Reputation: 337
What would be a good way to make a function return True if, and only if, what is inputted is alphanumeric (contains only letters or numbers), without using methods or import?
So far in class, we only covered bools
, while
loops, and if
-statements, and are only allowed to use what we have learned.
This is what I got
def alphanumeric(s):
i = 0
while i < len(s):
if s[i] == 1 or s[i] == 2 or s[i] == 3.....:
i = i + 1
return True
else:
return False
Is there a more concise way to do this without using methods or import? What I have doesn't work, and returns False no matter what I input.
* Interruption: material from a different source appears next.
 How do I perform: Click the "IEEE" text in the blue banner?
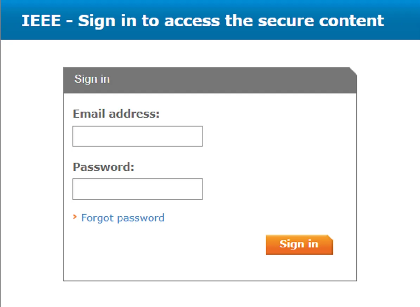41,21
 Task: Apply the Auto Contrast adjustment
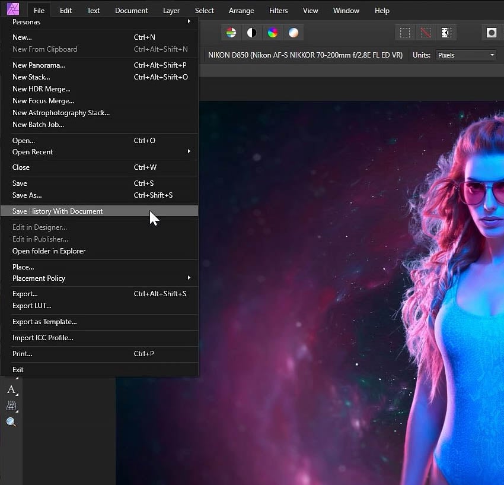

Resolved. Thank you to all that helped!
Upvotes: 1
Views: 1372
Reputation: 1123022
You have misunderstood how ==
and or
work. You need to test each and every character separately:
if s[i] == 1 or s[i] == 2 or s[i] == 3 ...:
or use an in
test:
if s[i] in (1, 2, 3, 4, ...):
except that you are testing characters here, not integers, so either turn your character into an integer, or test against digits:
if int(s[i]) in (1, 2, 3, 4, ...):
or
if s[i] in '1234567890':
The latter works because strings are sequences too; testing if one character is in the string '1234567890'
is a valid membership test too.
Since strings are sequences, you can also just loop over them directly:
for char in s:
if char in '1234567890':
No need to use a while
loop and counter there.
This still only tests for digits; to test for letters as well, you could do one of two things:
Use the string
module, it has ascii_letters
and digits
attributes:
import string
for char in s:
if char in string.ascii_letters + string.digits:
or test if the character is between two known characters:
if 'a' <= char <= 'z' or 'A' <= char <= 'Z' or '0' <= char <= '9':
and this works because strings are comparable and sortable; they are smaller or larger according to their position in the ASCII code table.
Your next problem is that you are returning True
too early; you do this for the first match, but you need to test all characters. Only return True
if you didn't find any misses:
for char in s:
if char not in string.ascii_letters + string.digits:
return False
return True
Now we test all characters, return False
for the first character that is not alphanumeric, but only when the loop has completed, do we return True
.
Upvotes: 3
Reputation: 2795
def isAlphaNumeric(myString):
return not any((c for c in myString if not c in "abcdef...ABC...123"))
Upvotes: 0
Reputation: 571
A few suggestions:
First, you're attempting to return True when you see an alphanumeric character - you need to check all of the characters before returning True (though you can return False when you see a single non-alphanumeric character).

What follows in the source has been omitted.